Ositos de Felpa.

Capitulo 45- LA LLEGADA A LA PEÑA.

Cali lloraba en mi hombro derecho y Sonia en el izquierdo. Me abrazaban tan fuerte que casi no podía respirar.

—Tienes que llamarme —sollozó Cali, limpiándose la nariz con la manga.

—Y no puedes olvidarte de nosotras —añadió Sonia, con un puchero tan exagerado que casi parecía un emoji humano.

—Chicas… saben que solo me voy por siete días, ¿verdad? No me mudo ni nada de eso —intenté sonar tranquila, pero tenía un nudo enorme en la garganta.

—¡Pero igual te vas por demasiado tiempo! —gimieron al unísono, abrazándome otra vez como si fuera una soldado y ellas mis familiares despidiéndose en una telenovela turca.

—El vuelo ya va a partir —dijo mi mamá desde atrás, con esa voz de madre que no acepta excusas. Boris estaba a su lado, y esa fue mi perdición emocional.

Me separé de mis amigas a regañadientes, prometiendo que las llamaría apenas pudiera. Caminé hacia mi novio, que abrió los brazos y yo me lancé a ellos. Me apreté contra su pecho como si tuviera velcro.

Era un poco injusto: apenas empezaba nuestro noviazgo, y ya tenía que pasar siete días sin verlo.
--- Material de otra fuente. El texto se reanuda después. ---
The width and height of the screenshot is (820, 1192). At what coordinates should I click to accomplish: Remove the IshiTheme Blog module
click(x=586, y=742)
Siete días. ¡Una eternidad en idioma adolescente!

Boris me abrazó más fuerte.

—Te extraño, y ni siquiera te has montado en ese avión —susurró en mi oído.
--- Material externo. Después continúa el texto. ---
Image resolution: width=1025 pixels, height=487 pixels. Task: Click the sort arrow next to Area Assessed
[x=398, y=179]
Ay. Mi corazón se deshizo como una galleta mojada en leche.

Yo en serio no quería llorar, lo juro. Pero sentí los ojos picarme.

—Te quiero —le dije, dándole un pequeño pico en los labios.
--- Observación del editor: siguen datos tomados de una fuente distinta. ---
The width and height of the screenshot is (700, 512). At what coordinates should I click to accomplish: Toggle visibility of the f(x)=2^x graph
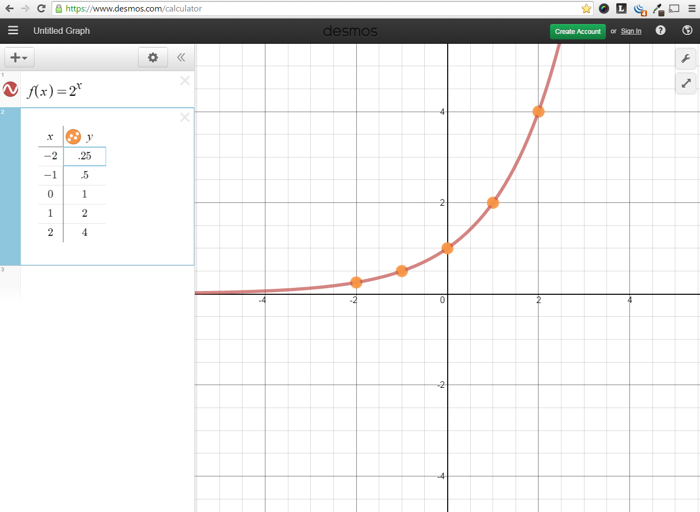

Mi mamá carraspeó detrás de nosotros, con la clara expresión de “¡Ni se atrevan! Estoy aquí, así que comportense”.
Nos separamos como si hubiéramos cometido un crimen.

Respiré hondo, solté a Boris y caminé hacia la puerta de embarque sin mirar atrás. Si lo hacía, probablemente me devolvía corriendo.

Entré al avión, tomé mi asiento junto a la ventanilla y apoyé la frente contra el vidrio frío. Todo el vuelo lo pasé pensando en Boris, en mis amigas, en lo mucho que iba a extrañar mi casa, mi cuarto, mi rutina… hasta la escuela extrañaba.

—Por lo menos tengo mi teléfono —murmuré, sacándolo de mi chaqueta como si fuera mi ancla emocional.

Después de casi diez horas de vuelo, llegué al aeropuerto de La Peña, la ciudad donde vivían mis abuelos.

Mi abuelo estaba en la entrada, de pie, con la misma expresión neutral con la que atendía funerales, bodas y visitas del dentista.

Cuando me vio, levantó una mano a modo de saludo.

Lo abracé fuerte. Él me dio dos palmaditas en el brazo, muy suyas, y sin decir más, caminamos al carro.

—¿Cómo estuvo el viaje? —preguntó mientras arrancaba.

—Un poco largo —respondí.

Silencio absoluto.
Clásico de mi abuelo.

La hacienda se veía enorme e imponente, como siempre. Sus ventanales viejos y largos pasillos parecían observadores silenciosos de secretos que nadie contaba. Respire hondo. No había cambiado nada. Para bien… o para mal.

Tomé mi maleta y entré a la casa, sintiendo ese frío incómodo de los recuerdos que preferirías no visitar. A partir de ahí, todo fue en caída libre.

Mi abuela tenía su “rutina sagrada”, una tradición familiar que yo jamás había pedido participar:

—Levántate temprano.
—Ayúdame en la cocina.
—Limpia.
—Estudia.
—No resoples.
—No protestes.
—Y sonríe.

Así, como si fuera fácil.

Mi madre había dejado instrucciones claras: clases online obligatorias. Así que además de limpiar, cocinar y existir como si fuera 1950, también tenía que hacer tareas.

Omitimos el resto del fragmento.